Le président américain, recevant son invitée dans le bureau Ovale, a salué le rôle joué par la cheffe du gouvernement néo-zélandais dans « l’effort mondial pour combattre la violence et l’extrémisme en ligne » après le massacre raciste de Christchurch.

Un suprémaciste blanc avait ouvert le feu dans deux mosquées de cette ville de Nouvelle-Zélande en 2019, tuant 51 personnes et blessant des dizaines d’autres.

Joe Biden a évoqué « l’immense souffrance » provoquée aux États-Unis par une série de fusillades meurtrières, dont une dans une école primaire au Texas, qui a coûté la vie à 19 enfants et 2 enseignantes la semaine dernière.

« Il y en a tant qu’il serait possible d’éviter », a dit le président américain, qui a déjà appelé à une plus stricte régulation, passant par l’interdiction des armes semi-automatiques et de plus sévères contrôles pour les acheteurs d’armes.

Il a d’ailleurs promis de se rendre au Congrès pour appuyer une difficile tentative législative en ce sens.

Jacinda Ardern a offert les « sincères condoléances » de son pays après le massacre dans une école, mais aussi après une tuerie raciste récente, à Buffalo dans l’État de New York.

« Notre expérience en la matière nous est bien sûr propre, mais s’il y a quoi que ce soit d’utile que nous pouvons partager, nous sommes là », a-t-elle ajouté.

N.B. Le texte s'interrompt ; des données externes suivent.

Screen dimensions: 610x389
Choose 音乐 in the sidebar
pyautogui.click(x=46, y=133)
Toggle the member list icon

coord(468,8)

Moins d’un mois après Christchurch, l’archipel avait interdit quasiment toutes les armes semi-automatiques et les fusils d’assaut.

La rencontre entre les deux dirigeants a duré plus d’une heure, et a été chaleureuse, selon un haut responsable de la Maison-Blanche.

Le président et la première ministre ont en particulier évoqué mardi la nécessité de s’engager davantage en Asie et dans le Pacifique, alors que les États-Unis entendent faire face aux ambitions de la Chine dans ces régions.

Dans une déclaration commune publiée après la rencontre, les États-Unis et la Nouvelle-Zélande font part de leur « préoccupation » après la signature d’un accord de sécurité entre la Chine et les îles Salomon.

Pour les deux pays, « l’établissement d’une présence militaire permanente dans le Pacifique par un État qui ne partage ni nos valeurs ni nos intérêts de défense risque de modifier profondément l’équilibre stratégique dans la région et de poser des problèmes de sécurité » pour les États-Unis comme pour la Nouvelle-Zélande.